Opinion

It’s easy sometimes, living in our little football bubble as we do, to think that the world as we know it has been turned upside down.

Starting with that thought, who would have expected Tim Cahill, at the age of 73, to still be scoring vital World Cup qualifying goals for Australia?

Who would have expected Argentina to be making such a Fray Bentos mess of qualifying, having come second last time and having some apparently half-decent players?

Who, including Duke Woy and Ray, would have expected Iceland to become the smallest nation – the first with a population of less than one million – to qualify for the World Cup Finals?

Who would have thought that England’s qualifying campaign would be as dull and uninspiring as a wet Wednesday evening at the Hawthorns?

Who would have thought that eating too many satsumas might cause The Netherlands to miss two major football tournaments in succession?

Who would have thought that wee Gordon Strachan would have been keen to reach for the stars while recognising that a) none of them was eligible to play for Scotland, and b) no stool has yet been invented that would enable a Scottish footballer to climb onto a level playing field.

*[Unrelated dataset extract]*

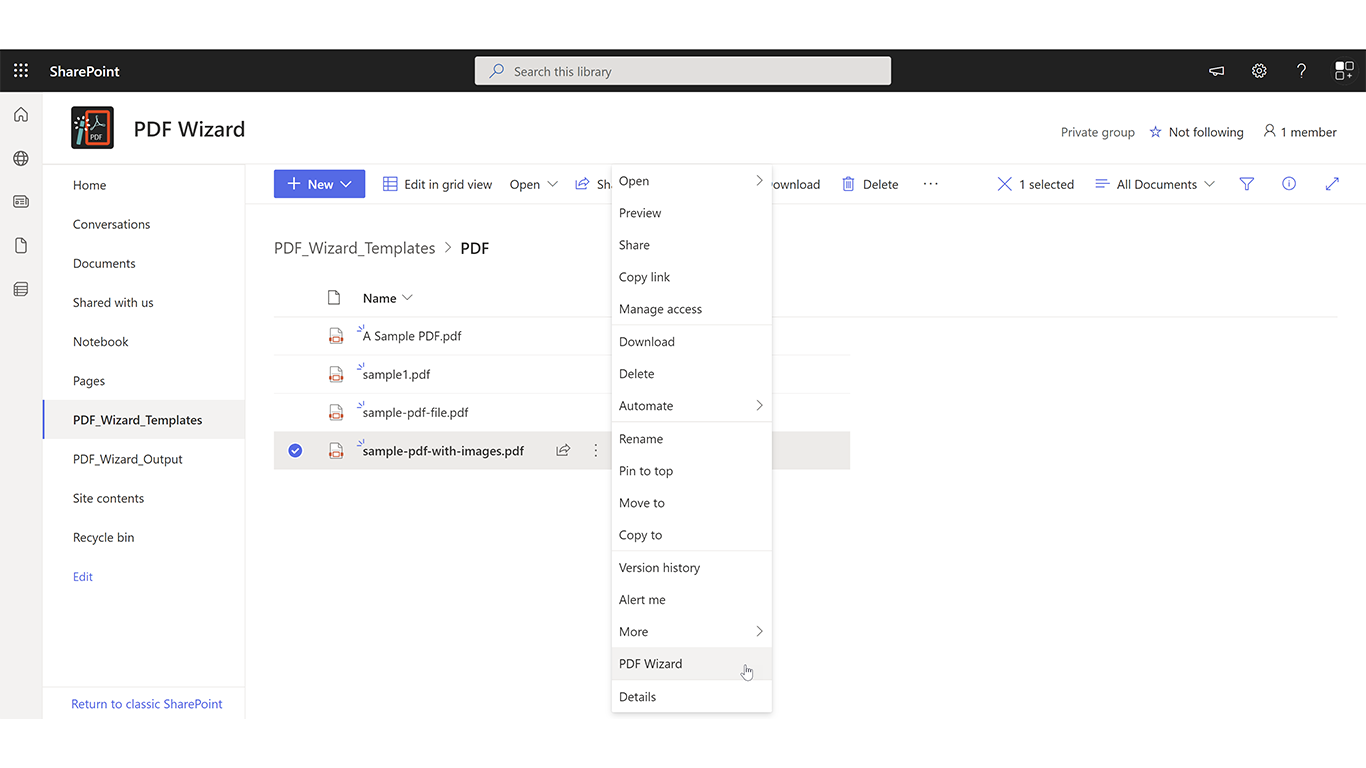1366x768 pixels.
Task: Click the settings gear icon
Action: (1259, 71)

Who would have thought that Shrewsbury Town would sit at the top of any league table other than the infamous ‘Small towns pretty close to Wales?’

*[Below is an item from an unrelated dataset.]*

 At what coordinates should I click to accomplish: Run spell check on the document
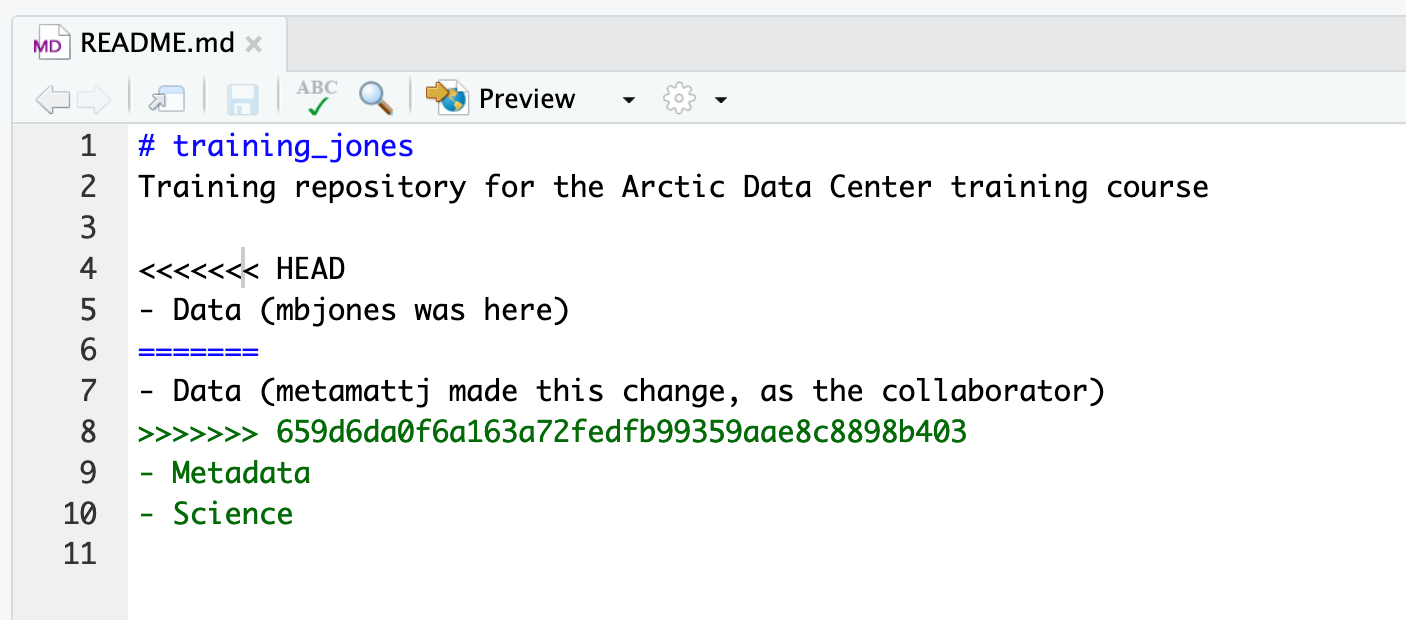point(318,98)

And, finally, on the subject of the ‘Land of our Fathers,’ who would have thought that Wales would fail to qualify for Russia 2018? Well, maybe our grandfathers.

If some of the answers to the above are not that surprising after all, Mark Twain (wrongly attributed as it happens) had it right when he declared that “Nothing is certain except death, taxes and Wales failing to ever make it to the World Cup Finals again.”

Unbeaten since their improbable run to the Semi-final of Euro ’16, the singing was as wonderful at the Cardiff City Stadium beforehand as in the Republic of Ireland’s dressing room after the match. The Irish were led by goalscorer, James McClean, who has penned a few verses in his time including his famous ‘Ode to Chris Coleman’s broken dragons’

“Now I understand what you tried to say to me
How you suffered for your sanity
How you tried to set them free.
They would not listen
They did not know how
Perhaps they’ll listen now.”

Or was that another McLean, who is just a year younger than Cahill? The Celtic ‘C’ can stand for Confusing, can’t it?

James also once lamented his move from Sunderland to Wigan Athletic in ‘From Wear to Pier’

“I can’t believe the news today
Oh, I can’t close my eyes
And make it go away…”

Or was that some other Irishman with branding issues?

Eventually, James – having played for the Northern Ireland under-21 team before deciding to play for the Republic – displayed a similar lack of ambition by joining Tony Pulis at the aforesaid Hawthorns, home of West Bromwich Albion.

These are the kinds of players Tony needs, to ensure that West Brom don’t change their minds about anything, ever. Having told James off for turning his back on the English flag during a pre-season tour of Soccerland, two years ago, imagine then Tony’s apoplexy when James kept on running up and down the wing, rather than sitting on the edge of his own penalty area, penning depressing thoughts in song form.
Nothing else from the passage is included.